Your objective | Please find every line of the listing below where "height" occurs and copy it.

Provided records |
• • • •

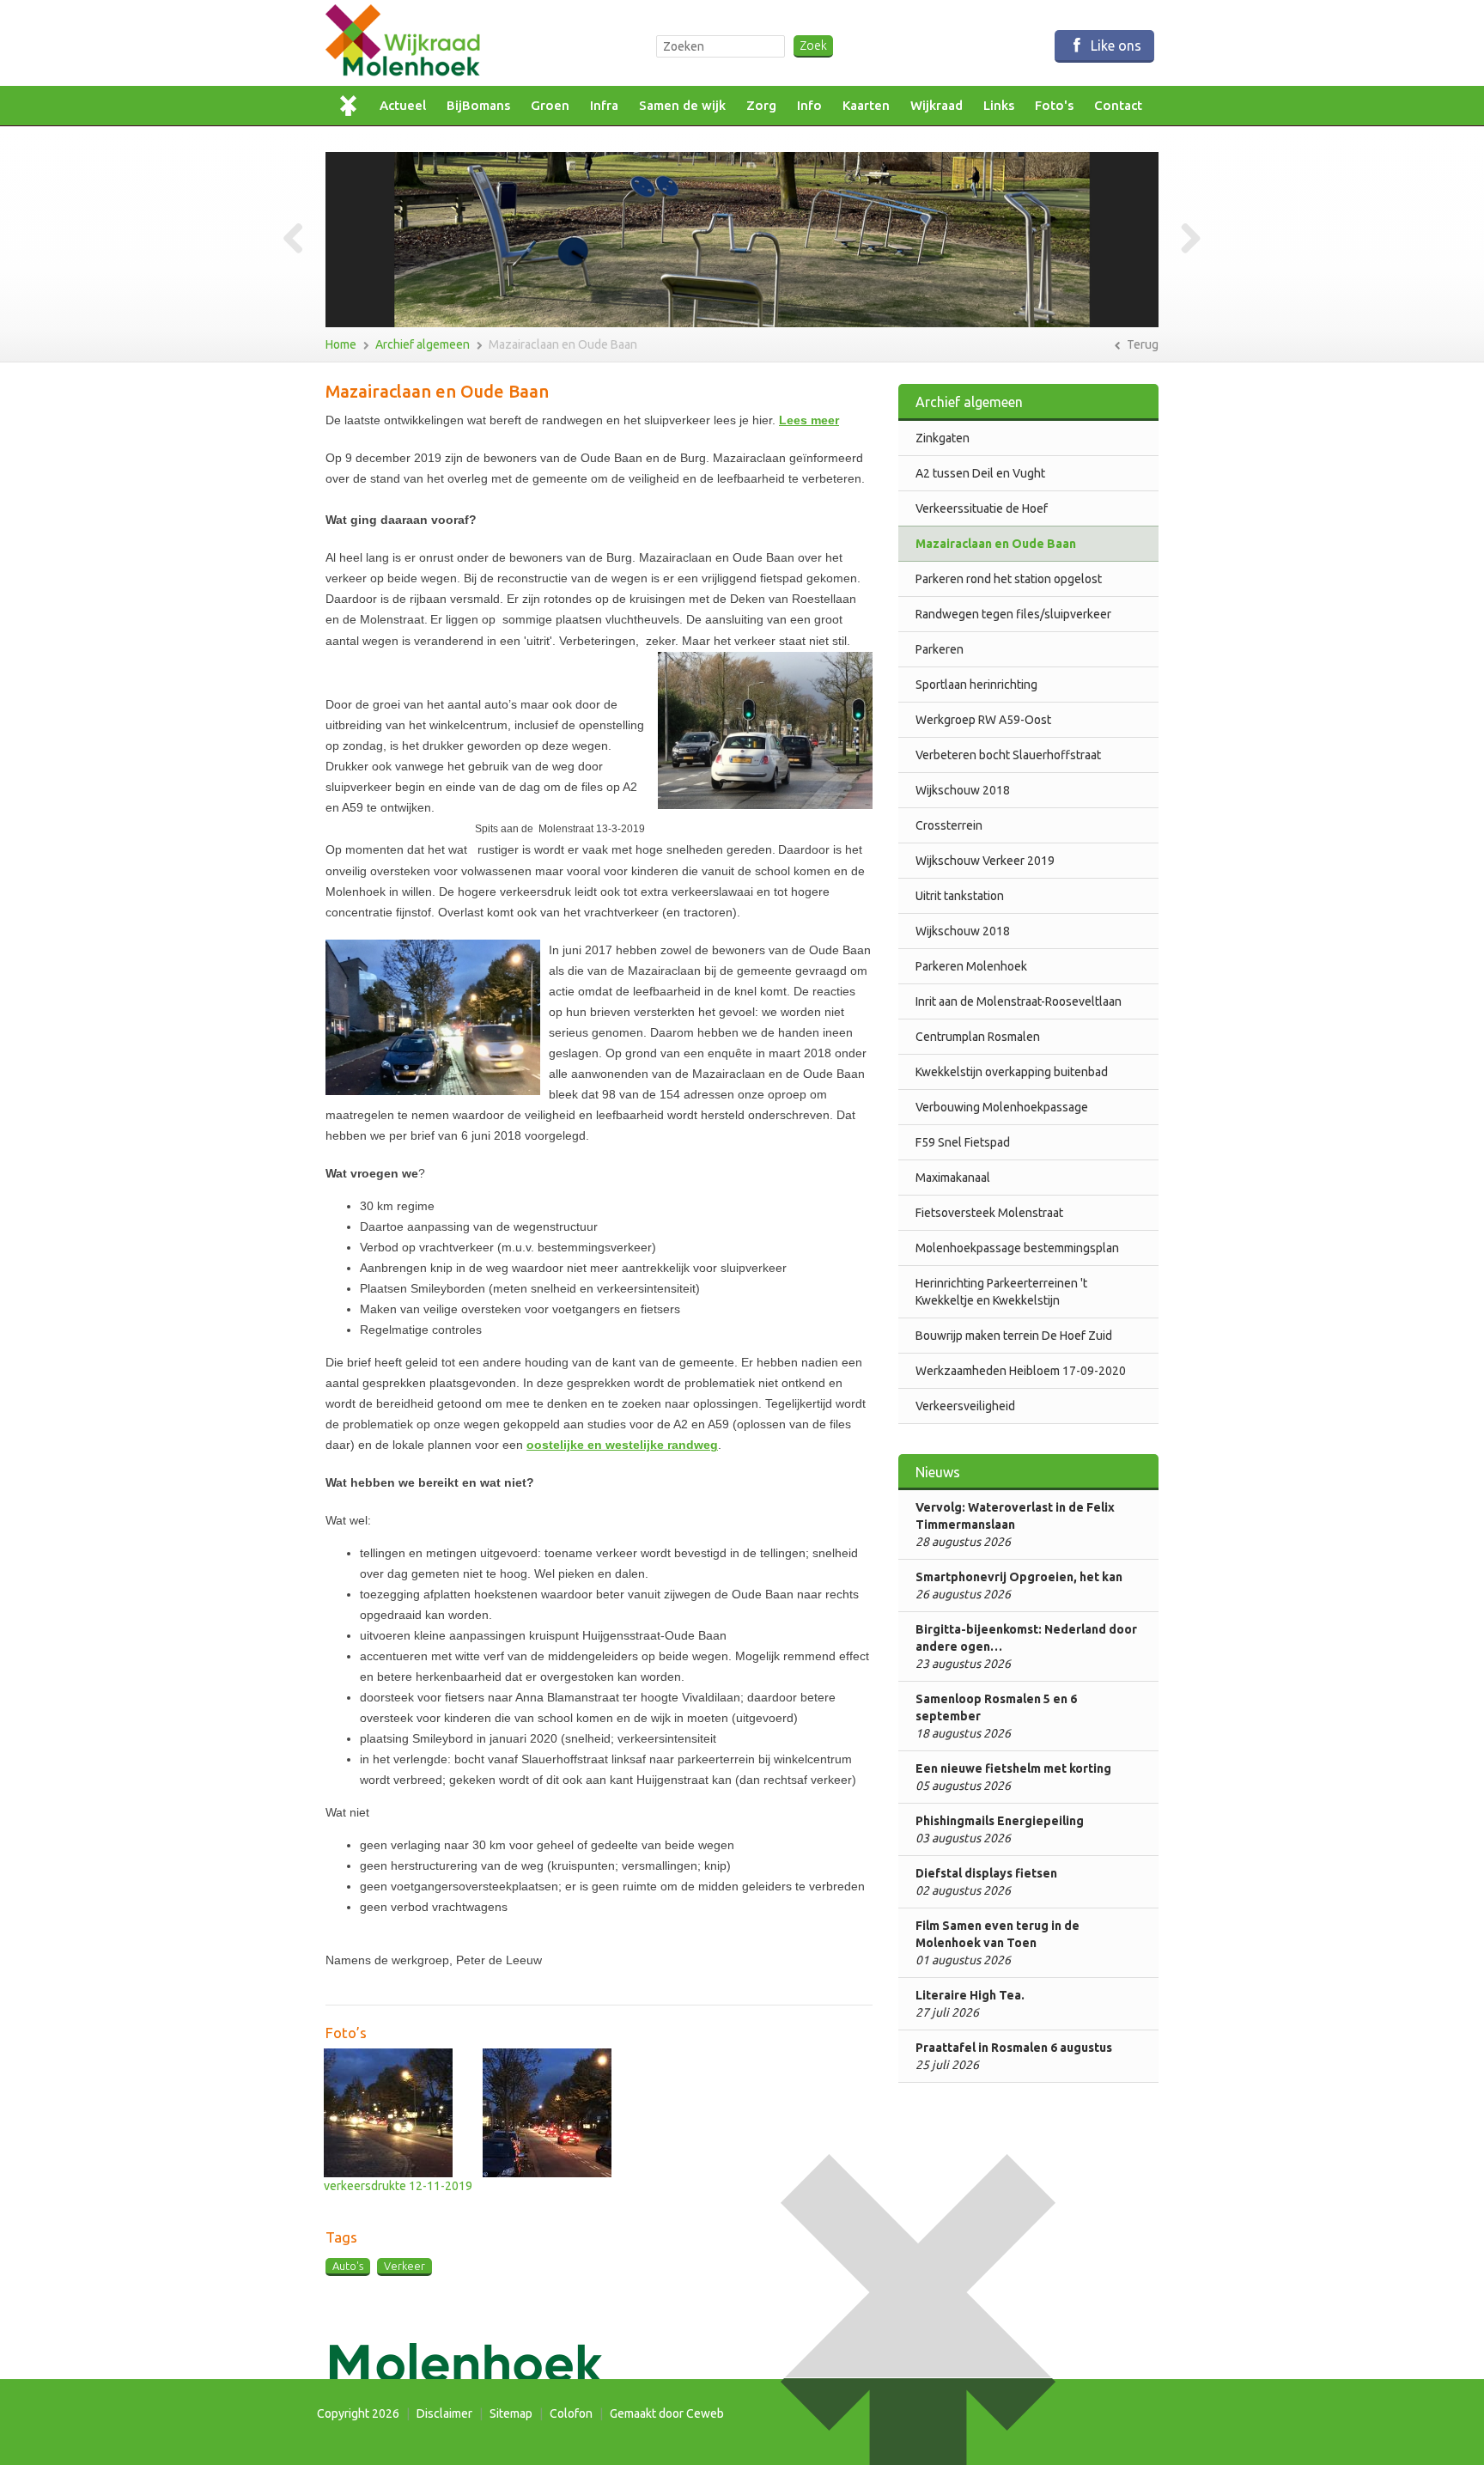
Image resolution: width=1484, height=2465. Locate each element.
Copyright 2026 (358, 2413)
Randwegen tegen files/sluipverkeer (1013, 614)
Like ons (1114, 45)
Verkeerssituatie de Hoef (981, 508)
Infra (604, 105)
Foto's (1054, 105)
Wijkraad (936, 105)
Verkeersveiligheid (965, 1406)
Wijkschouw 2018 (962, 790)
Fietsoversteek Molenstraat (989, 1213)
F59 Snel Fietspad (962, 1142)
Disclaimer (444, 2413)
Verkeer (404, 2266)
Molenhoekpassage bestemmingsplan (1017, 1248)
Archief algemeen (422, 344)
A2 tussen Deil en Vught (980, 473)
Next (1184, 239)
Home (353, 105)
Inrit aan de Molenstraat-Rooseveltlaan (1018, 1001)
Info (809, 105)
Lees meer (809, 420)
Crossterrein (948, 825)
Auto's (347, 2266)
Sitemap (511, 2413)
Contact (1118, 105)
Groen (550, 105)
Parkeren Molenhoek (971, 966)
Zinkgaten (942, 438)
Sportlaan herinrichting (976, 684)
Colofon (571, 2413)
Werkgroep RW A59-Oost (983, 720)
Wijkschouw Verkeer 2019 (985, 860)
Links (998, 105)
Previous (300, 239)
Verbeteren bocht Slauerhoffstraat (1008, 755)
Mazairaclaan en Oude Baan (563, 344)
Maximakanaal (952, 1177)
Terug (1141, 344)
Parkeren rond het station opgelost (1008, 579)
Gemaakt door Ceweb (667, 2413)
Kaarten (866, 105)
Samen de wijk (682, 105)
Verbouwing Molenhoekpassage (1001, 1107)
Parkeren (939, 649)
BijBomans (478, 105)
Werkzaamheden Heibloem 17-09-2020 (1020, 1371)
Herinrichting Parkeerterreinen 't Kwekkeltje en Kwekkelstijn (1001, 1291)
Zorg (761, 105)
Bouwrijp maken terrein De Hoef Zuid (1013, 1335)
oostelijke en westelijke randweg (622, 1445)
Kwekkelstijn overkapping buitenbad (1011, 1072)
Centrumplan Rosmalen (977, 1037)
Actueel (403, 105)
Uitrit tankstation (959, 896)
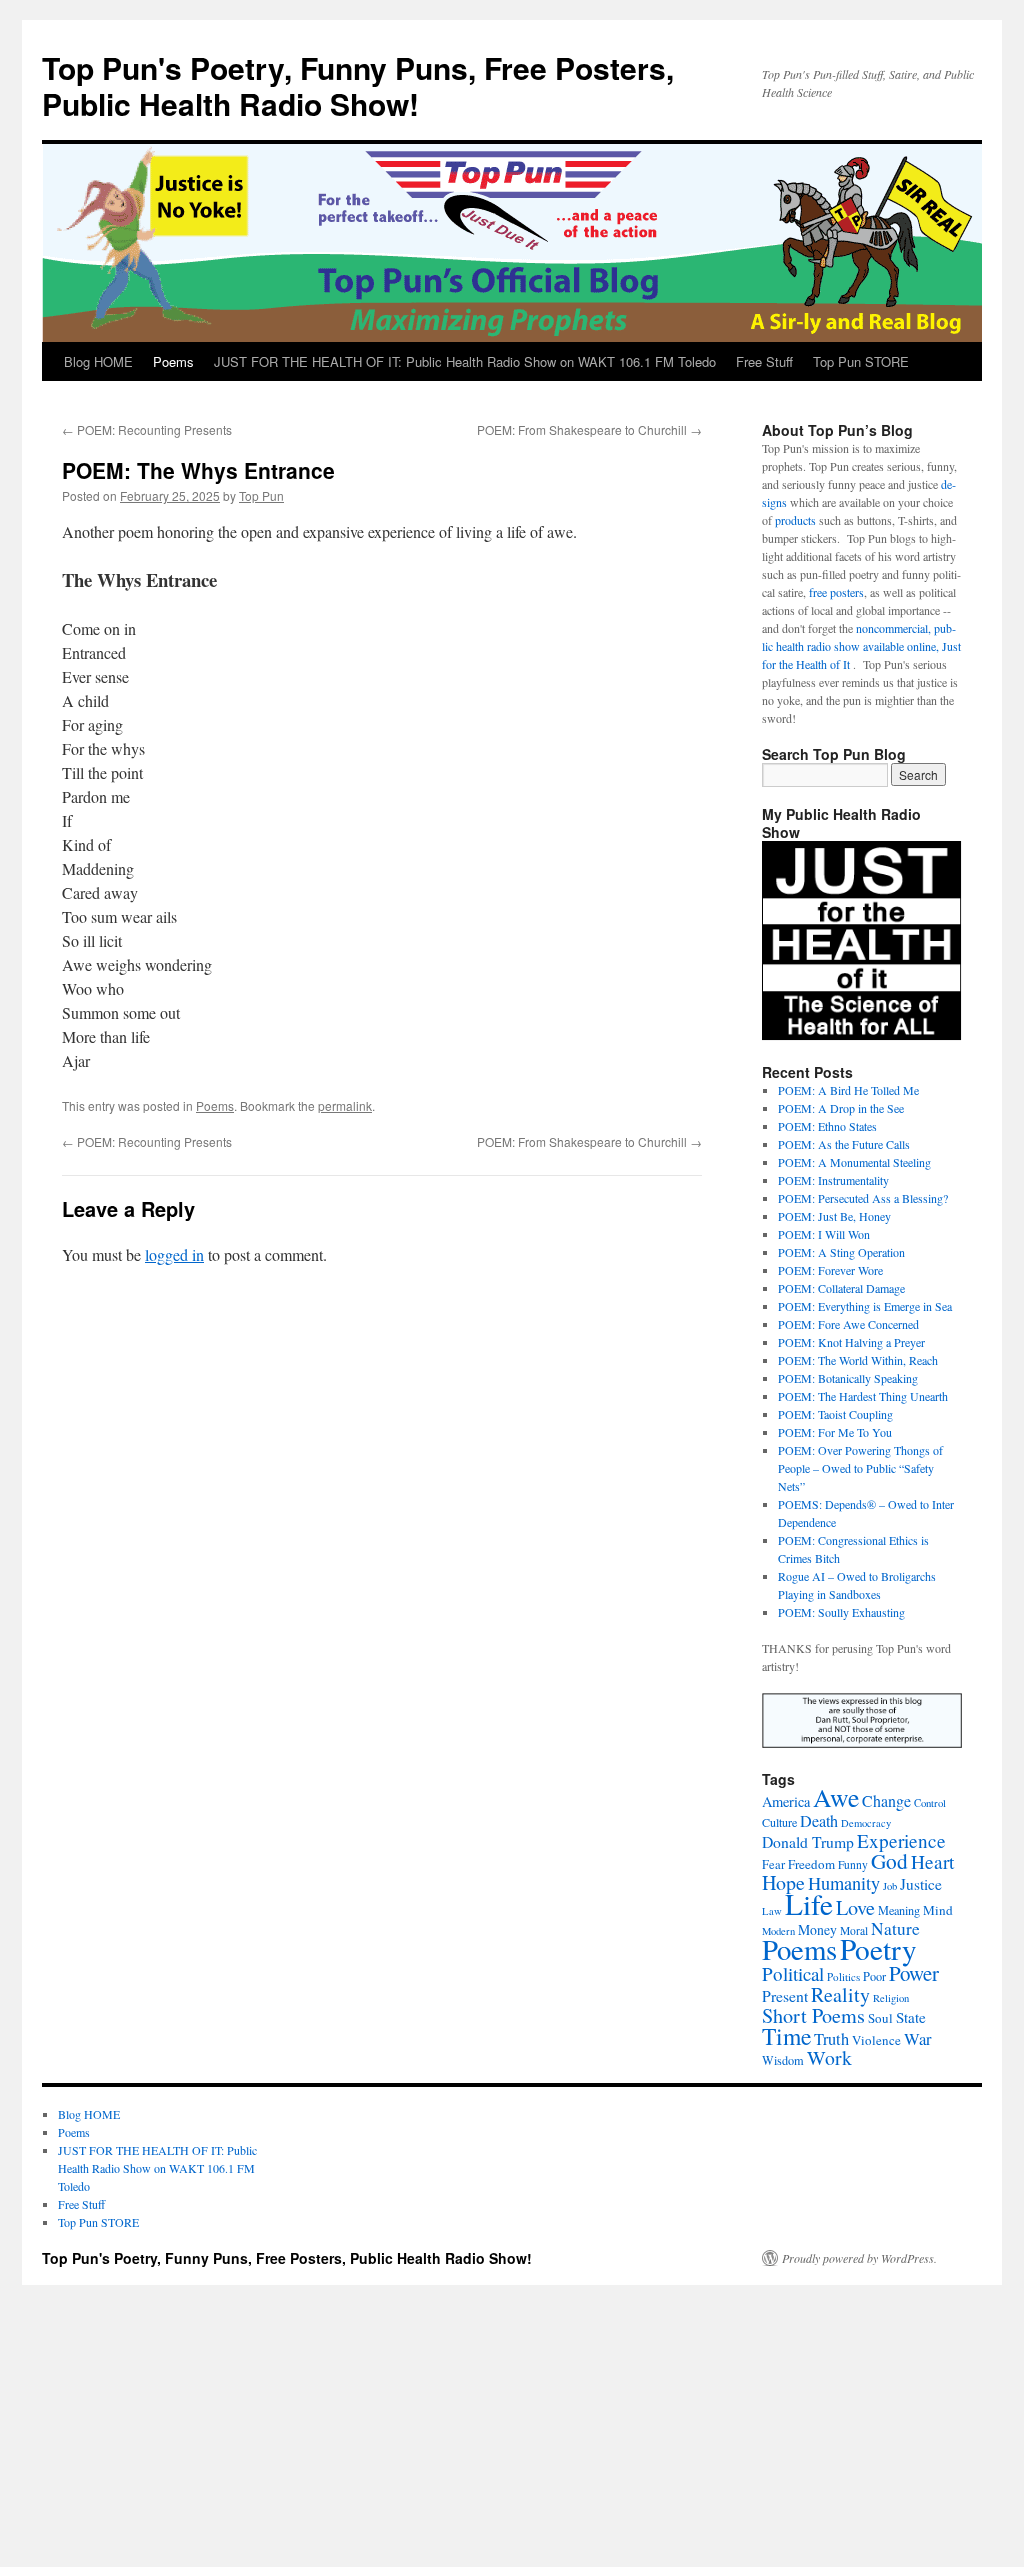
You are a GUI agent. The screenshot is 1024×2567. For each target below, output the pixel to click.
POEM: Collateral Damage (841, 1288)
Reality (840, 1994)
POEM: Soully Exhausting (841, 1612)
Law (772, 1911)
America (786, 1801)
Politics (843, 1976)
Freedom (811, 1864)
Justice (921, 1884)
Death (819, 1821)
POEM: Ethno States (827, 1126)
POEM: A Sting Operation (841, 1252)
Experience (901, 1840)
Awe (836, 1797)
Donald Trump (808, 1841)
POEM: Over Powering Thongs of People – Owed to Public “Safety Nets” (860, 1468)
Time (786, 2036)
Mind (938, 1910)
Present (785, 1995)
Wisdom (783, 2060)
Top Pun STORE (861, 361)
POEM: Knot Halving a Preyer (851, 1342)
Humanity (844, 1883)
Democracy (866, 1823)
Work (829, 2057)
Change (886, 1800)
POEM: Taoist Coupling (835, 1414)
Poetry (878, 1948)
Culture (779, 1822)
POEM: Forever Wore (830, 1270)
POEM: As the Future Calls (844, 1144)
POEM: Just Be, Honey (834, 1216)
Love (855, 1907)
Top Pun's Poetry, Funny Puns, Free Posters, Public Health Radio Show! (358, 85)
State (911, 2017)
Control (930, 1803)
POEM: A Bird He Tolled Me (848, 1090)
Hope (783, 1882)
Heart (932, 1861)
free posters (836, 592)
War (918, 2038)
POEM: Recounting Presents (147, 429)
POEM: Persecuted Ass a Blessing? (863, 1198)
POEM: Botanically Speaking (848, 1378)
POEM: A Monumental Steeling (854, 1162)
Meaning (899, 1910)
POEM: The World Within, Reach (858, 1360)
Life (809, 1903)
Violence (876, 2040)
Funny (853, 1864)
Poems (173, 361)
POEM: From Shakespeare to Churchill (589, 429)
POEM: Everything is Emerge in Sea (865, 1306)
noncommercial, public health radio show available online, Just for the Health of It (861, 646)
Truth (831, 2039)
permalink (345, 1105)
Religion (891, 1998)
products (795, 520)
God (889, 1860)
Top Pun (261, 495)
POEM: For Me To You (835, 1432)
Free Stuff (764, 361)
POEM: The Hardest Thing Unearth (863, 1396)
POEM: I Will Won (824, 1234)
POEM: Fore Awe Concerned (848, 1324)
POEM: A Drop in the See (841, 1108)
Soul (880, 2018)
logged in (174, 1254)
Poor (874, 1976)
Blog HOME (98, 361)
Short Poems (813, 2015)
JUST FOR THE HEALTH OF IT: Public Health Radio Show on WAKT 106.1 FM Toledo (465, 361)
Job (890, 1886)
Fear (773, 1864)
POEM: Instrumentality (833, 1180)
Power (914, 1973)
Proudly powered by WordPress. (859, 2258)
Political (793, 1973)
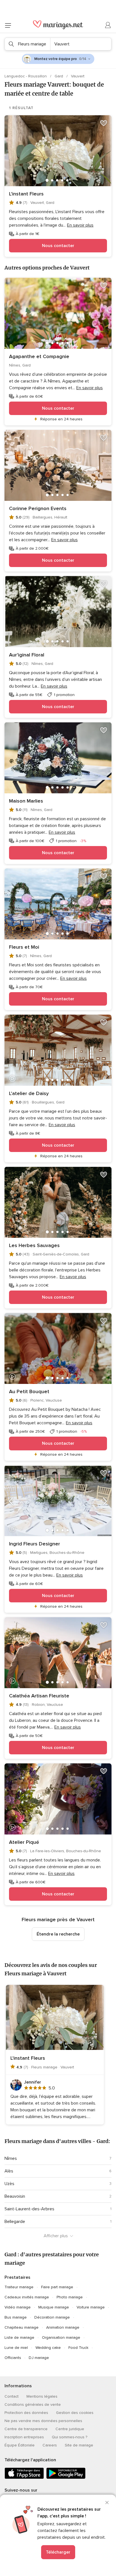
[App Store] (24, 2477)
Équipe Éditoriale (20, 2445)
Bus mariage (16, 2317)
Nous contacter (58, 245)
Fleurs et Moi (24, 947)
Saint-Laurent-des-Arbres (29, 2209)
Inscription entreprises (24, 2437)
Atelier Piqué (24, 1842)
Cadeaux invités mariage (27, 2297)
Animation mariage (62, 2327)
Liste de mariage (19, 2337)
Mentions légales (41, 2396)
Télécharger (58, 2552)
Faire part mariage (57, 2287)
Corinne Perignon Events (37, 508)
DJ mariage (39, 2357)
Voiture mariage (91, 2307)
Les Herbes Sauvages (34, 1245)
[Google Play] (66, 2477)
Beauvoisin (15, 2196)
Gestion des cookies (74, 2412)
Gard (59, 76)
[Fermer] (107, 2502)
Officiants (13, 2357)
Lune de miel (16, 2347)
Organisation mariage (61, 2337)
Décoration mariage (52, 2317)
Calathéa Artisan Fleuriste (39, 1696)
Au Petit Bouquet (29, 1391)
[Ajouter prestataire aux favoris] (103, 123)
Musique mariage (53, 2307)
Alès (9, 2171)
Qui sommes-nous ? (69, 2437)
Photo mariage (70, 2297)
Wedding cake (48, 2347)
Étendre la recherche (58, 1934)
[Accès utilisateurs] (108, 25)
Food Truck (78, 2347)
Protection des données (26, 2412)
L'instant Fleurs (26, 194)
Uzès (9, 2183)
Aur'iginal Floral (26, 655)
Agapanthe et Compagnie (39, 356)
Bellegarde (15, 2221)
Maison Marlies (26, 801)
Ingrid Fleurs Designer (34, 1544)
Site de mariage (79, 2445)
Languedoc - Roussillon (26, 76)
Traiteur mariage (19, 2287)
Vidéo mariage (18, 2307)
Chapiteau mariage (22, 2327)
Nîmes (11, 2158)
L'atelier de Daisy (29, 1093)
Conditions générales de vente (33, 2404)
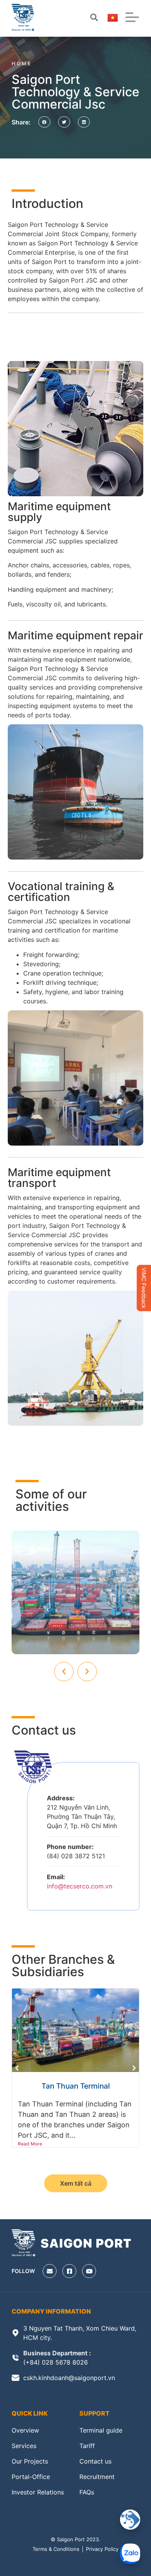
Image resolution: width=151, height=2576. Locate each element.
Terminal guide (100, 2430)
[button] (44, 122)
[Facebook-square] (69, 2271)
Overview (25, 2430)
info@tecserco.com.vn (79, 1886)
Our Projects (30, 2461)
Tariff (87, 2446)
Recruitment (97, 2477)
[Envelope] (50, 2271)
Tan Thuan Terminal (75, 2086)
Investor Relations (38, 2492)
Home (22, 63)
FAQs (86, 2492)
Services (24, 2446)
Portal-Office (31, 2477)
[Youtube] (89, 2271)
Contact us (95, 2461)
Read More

• • • •

Answer to this exercise |
Image resolution: width=1484, height=2465. Locate each element.
Image resolution: width=151, height=2576. Locate each element.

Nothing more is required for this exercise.